Tout au long du congrès, le stand de l’ICA est resté un lieu animé. Les participants du monde entier ont pu découvrir les publications, ressources et initiatives de l’ICA, tandis qu’un photomaton très populaire leur a permis de capturer des souvenirs du Congrès, mettant en avant le rôle de l’ICA en tant que centre de réseautage et d’échanges. Au-delà du stand, le hall d’exposition a réuni une grande diversité de partenaires présentant leurs produits et organisations, tandis que les intervenants ont présenté leurs recherches et posters de projets, créant un espace interactif d’apprentissage, de dialogue et d’inspiration.
Le déjeuner ICA/FAN, organisé grâce au soutien de FamilySearch, a offert un espace informel de réseautage et de réflexion, permettant aux participants de créer des liens entre pays et institutions avant les sessions de l’après-midi.

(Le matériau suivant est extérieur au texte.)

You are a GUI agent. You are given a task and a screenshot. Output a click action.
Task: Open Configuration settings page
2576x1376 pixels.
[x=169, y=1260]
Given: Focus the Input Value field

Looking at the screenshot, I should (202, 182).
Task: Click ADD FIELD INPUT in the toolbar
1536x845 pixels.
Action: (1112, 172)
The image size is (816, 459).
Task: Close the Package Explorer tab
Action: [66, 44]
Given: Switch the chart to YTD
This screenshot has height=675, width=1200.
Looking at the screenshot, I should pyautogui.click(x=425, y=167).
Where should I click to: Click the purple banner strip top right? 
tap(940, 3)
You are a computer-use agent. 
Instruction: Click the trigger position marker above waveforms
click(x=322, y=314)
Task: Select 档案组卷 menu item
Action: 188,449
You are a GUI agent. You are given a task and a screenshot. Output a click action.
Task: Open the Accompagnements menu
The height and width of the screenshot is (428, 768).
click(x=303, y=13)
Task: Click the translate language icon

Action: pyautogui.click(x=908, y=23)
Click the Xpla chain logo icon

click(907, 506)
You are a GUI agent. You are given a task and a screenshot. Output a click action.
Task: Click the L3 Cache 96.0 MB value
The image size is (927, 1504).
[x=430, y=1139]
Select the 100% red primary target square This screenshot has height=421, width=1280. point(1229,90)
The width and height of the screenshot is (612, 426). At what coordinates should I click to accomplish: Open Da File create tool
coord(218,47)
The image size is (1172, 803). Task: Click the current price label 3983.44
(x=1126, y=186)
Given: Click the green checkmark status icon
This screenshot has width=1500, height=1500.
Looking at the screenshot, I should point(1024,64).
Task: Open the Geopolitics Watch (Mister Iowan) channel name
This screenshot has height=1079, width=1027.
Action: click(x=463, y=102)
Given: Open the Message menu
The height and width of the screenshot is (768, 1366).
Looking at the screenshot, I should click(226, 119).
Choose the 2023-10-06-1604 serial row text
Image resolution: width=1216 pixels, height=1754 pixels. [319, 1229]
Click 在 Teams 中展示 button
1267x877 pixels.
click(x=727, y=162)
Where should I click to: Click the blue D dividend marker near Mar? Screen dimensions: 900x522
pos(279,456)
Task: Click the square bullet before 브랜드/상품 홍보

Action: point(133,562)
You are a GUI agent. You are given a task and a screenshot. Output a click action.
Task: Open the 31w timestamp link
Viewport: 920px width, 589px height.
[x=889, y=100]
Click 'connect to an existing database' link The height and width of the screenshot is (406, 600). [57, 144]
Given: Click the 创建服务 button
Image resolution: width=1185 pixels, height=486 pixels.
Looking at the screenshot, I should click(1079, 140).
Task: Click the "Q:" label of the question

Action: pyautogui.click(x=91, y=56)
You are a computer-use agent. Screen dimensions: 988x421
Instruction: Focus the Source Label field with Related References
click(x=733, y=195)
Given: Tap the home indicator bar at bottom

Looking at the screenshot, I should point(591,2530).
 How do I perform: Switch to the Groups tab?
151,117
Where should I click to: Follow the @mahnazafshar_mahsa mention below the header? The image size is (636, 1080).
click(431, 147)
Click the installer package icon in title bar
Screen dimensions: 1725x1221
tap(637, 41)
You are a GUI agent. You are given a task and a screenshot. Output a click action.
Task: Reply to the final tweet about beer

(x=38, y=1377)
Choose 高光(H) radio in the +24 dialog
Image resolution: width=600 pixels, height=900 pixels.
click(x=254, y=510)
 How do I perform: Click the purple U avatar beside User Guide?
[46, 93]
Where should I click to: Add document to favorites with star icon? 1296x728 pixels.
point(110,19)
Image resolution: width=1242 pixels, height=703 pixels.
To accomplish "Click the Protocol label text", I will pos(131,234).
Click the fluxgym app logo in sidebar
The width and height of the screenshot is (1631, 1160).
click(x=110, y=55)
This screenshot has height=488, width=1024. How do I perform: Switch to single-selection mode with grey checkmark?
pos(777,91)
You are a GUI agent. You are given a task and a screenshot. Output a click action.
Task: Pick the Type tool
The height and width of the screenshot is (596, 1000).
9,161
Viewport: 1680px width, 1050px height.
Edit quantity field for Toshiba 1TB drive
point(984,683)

Plus tard, l’attention s’est portée sur les archives communautaires et autochtones, en lien avec le sous-thème de la Semaine internationale des archives 2025 : Inclusion et représentation dans les pratiques archivistiques. Les présentations ont mis en lumière le rôle des archives communautaires dans la préservation de l’histoire locale et la valorisation des voix marginalisées. AMBA au Canada a montré comment des archives dirigées par des bénévoles concilient préservation traditionnelle, numérisation et engagement public, tandis que BIG Archives a démontré comment un cabinet d’architecture privé utilise son modèle et ses archives numériques pour documenter les environnements construits et non construits, reliant les communautés au patrimoine culturel et spatial. L’avenir des archives autochtones a également été exploré, y compris la réappropriation, la souveraineté et des cadres tels que la Déclaration Tandanya-Adelaide de l’ICA, les principes CARE et la Déclaration des Nations Unies sur les droits des peuples autochtones (UNDRIP), montrant comment les archives soutiennent l’autodétermination et préservent le savoir culturel.
Les sessions de fin d’après-midi se sont concentrées sur le renforcement de la profession et la construction de collaborations. La session « Façonner l’avenir de la préservation numérique » a exploré la collaboration entre l’ICA et la DPC, présentant des initiatives visant à soutenir les professionnels dans la promotion de la préservation numérique à travers les réseaux et les régions. Enfin, le Groupe d’experts en sensibilisation de l’ICA (AEG) a discuté de la traduction de la Déclaration universelle sur les archives (DUA) en langues africaines, soulignant le rôle de la langue dans la préservation de la mémoire locale, la promotion de l’inclusion et l’autonomisation des communautés. Ces présentations ont montré comment la collaboration, le plaidoyer et l’accessibilité renforcent le professionnalisme archivistique et assurent que les archives restent pertinentes, inclusives et impactantes.
La journée s’est conclue par une soirée inoubliable lors du dîner de gala de l’ICA Barcelone 2025. Organisée dans la Sala Gran du Museu Marítim de Barcelone, la soirée a offert aux participants l’occasion de goûter à une cuisine locale raffinée, d’apprécier des performances musicales et de rencontrer des professionnels des archives du monde entier. Cette soirée festive a marqué une clôture vibrante et joyeuse d’une journée riche en apprentissage, réseautage et échanges.
Cette journée n’a offert qu’un aperçu des nombreux événements, sessions et activités qui ont eu lieu le 29 octobre lors de l’ICA Barcelone 2025. Un aperçu complet de tout ce qui s’est passé peut être consulté dans le programme officiel.